Listing from a data source:
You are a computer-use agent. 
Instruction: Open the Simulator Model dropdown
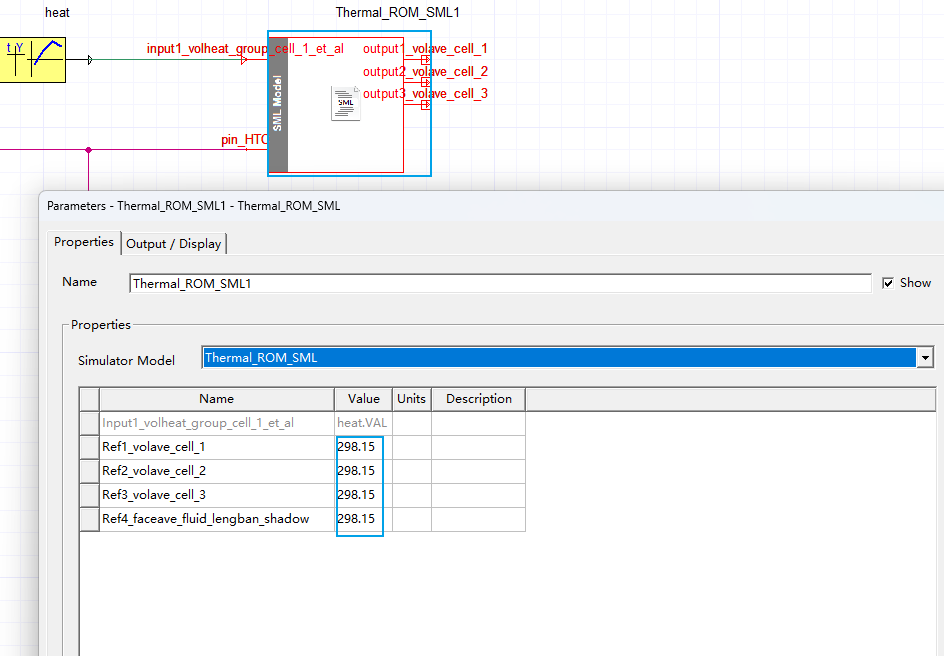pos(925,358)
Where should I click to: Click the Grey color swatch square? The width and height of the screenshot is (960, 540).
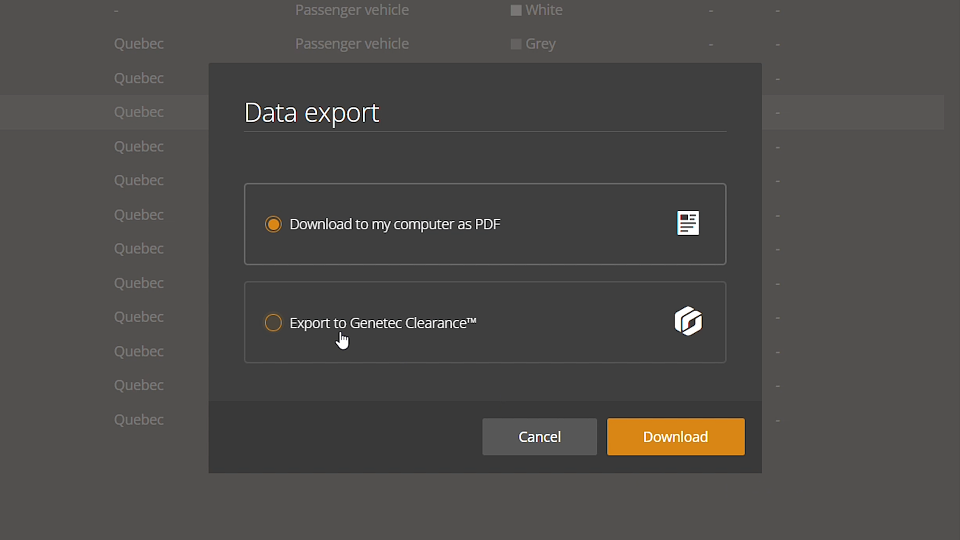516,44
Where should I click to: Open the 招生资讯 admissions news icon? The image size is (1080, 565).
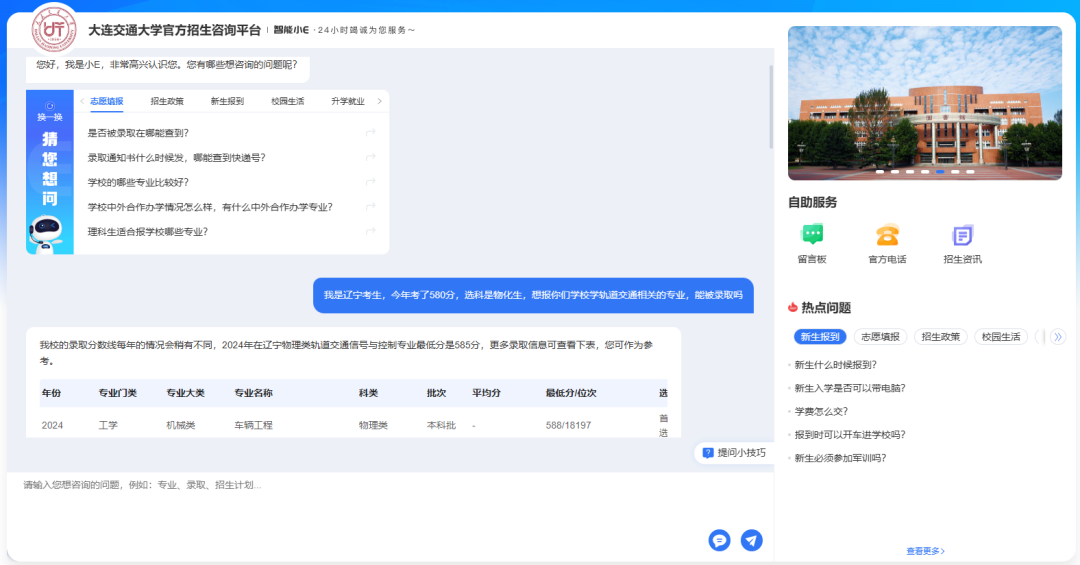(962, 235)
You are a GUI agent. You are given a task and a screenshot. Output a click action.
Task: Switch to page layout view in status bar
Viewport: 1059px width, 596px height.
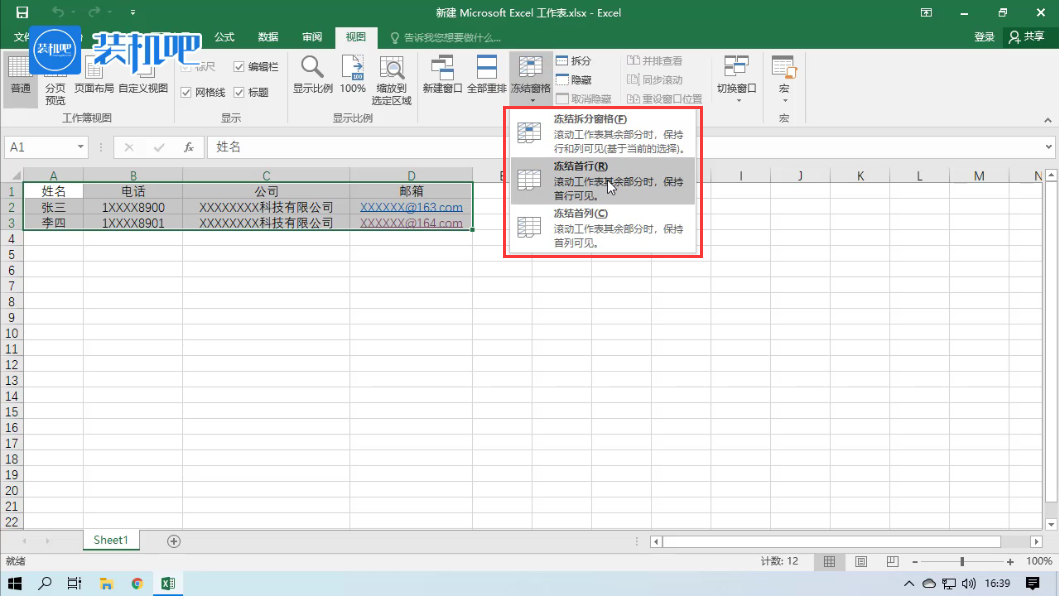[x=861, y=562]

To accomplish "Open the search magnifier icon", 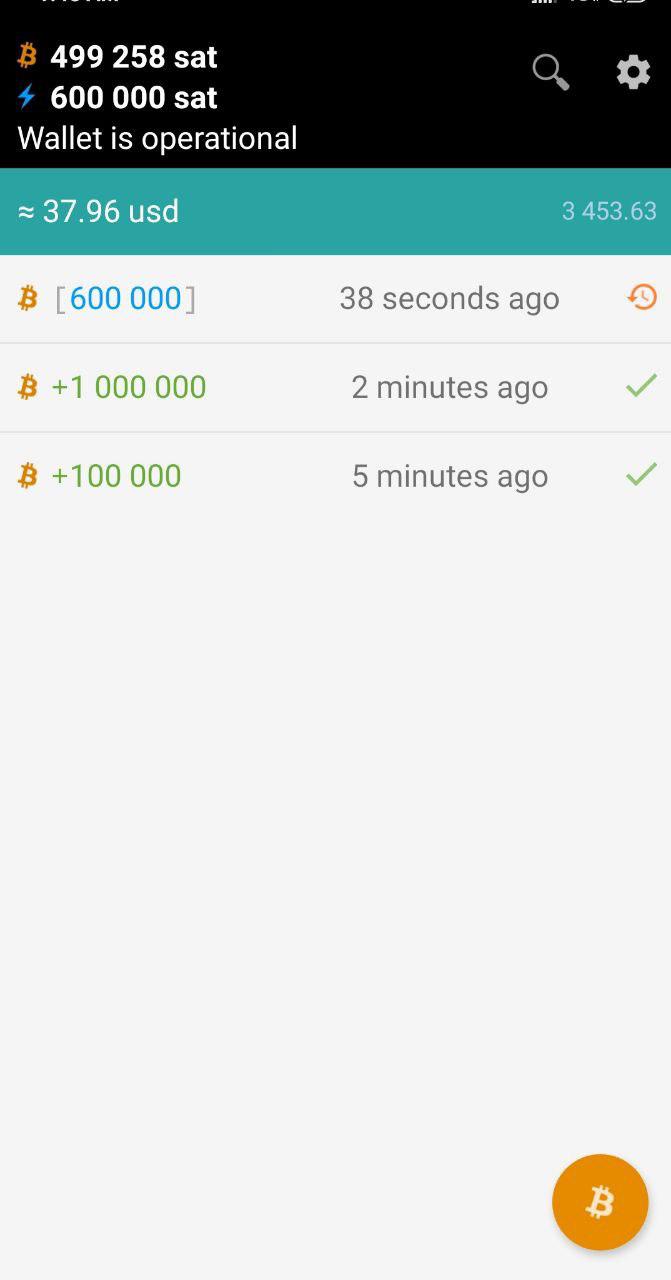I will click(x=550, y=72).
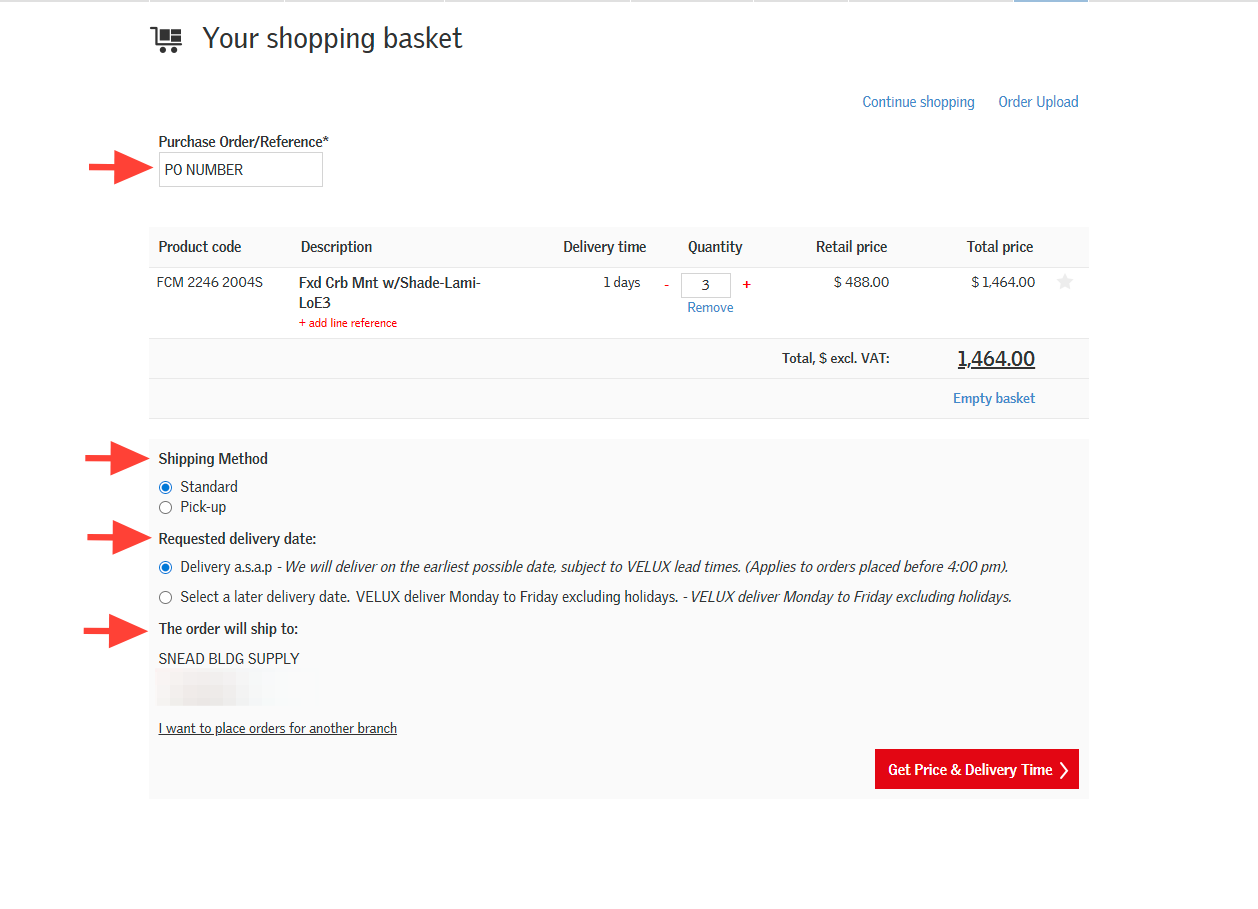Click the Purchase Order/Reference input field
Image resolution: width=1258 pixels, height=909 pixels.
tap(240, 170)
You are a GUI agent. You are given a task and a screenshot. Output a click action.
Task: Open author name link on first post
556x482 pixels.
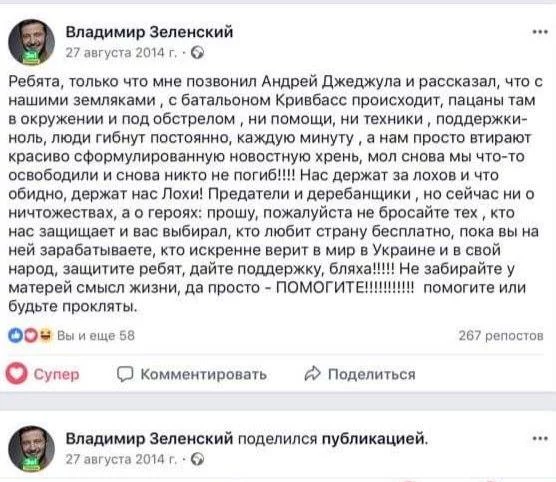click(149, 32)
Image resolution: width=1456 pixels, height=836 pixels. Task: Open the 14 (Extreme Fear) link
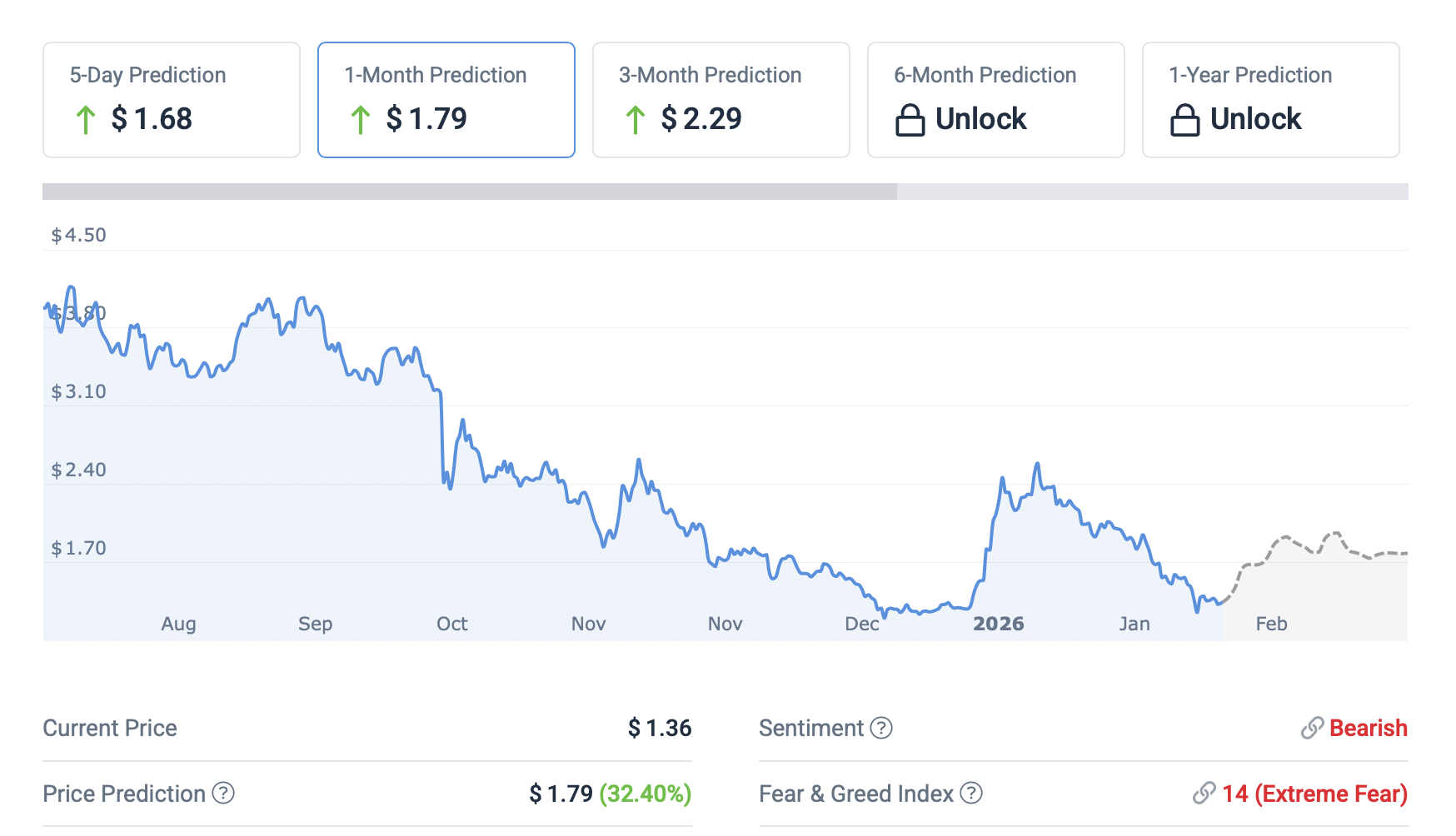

REQUIRED WORK: List every line of the listing above that contains the word "resolution", matching case exactly.

TASK SOLUTION:
Image resolution: width=1258 pixels, height=909 pixels.
Image resolution: width=1456 pixels, height=836 pixels. Task: Open the 14 (Extreme Fear) link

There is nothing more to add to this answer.